Press Release: Supreme Court turns down appeal on London’s first censorship zone. Appeal to the European Court of Human Rights being considered.

The Supreme Court has turned down permission to hear the legal challenge against Ealing Council in respect of its Public Spaces Protection Order (PSPO) which criminalised prayer and support outside an abortion clinic on Mattock Lane.

Alina Dulgheriu, a mother who was supported by a pro-life vigil outside of a London abortion clinic, filed a High Court challenge against Ealing in April of 2018. The High Court accepted that her rights to freedom of expression, freedom of religion and freedom of assembly had been infringed, but ultimately upheld Ealing’s PSPO. The Court of Appeal had granted permission for the challenge to be appealed, but also sided with Ealing Council in an August 2019 ruling.

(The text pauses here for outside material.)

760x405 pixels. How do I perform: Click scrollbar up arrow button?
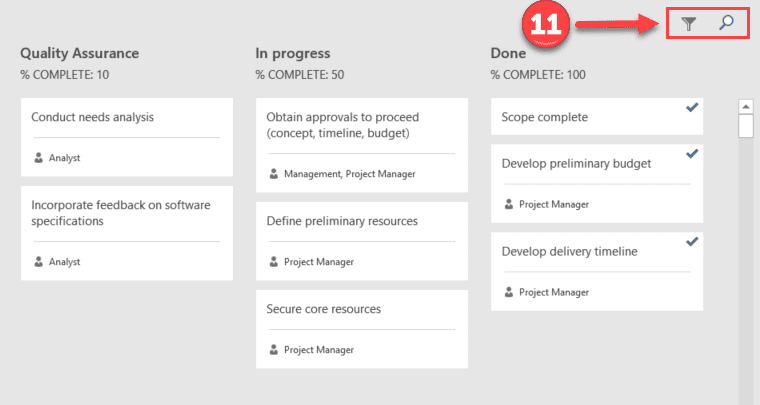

Alina is now considering whether to take the case to the European Court of Human Rights in Strasbourg.

While Ealing Council said that a PSPO was needed to tackle ‘anti-social’ behaviour, the wording of the order prevents individuals from offering support to women who believe they have no option but to have an abortion. Alina had challenged the Ealing censorship zone because it prevents the help women need to escape an unwanted or coerced abortion. The broadly-worded Ealing PSPO criminalised, among other activities:

  • Any act whatsoever of approval or disapproval regarding abortion
  • Prayer, even if it is silent
  • Handing out leaflets with an offer of practical support to women who wish to keep their child
  • Interfering’ with a clinic user in any way whatsoever

In a similar case, a PSPO passed by Richmond Council has been challenged by Justyna Pasek, who has personally supported women visiting the abortion clinic in Richmond for over five years.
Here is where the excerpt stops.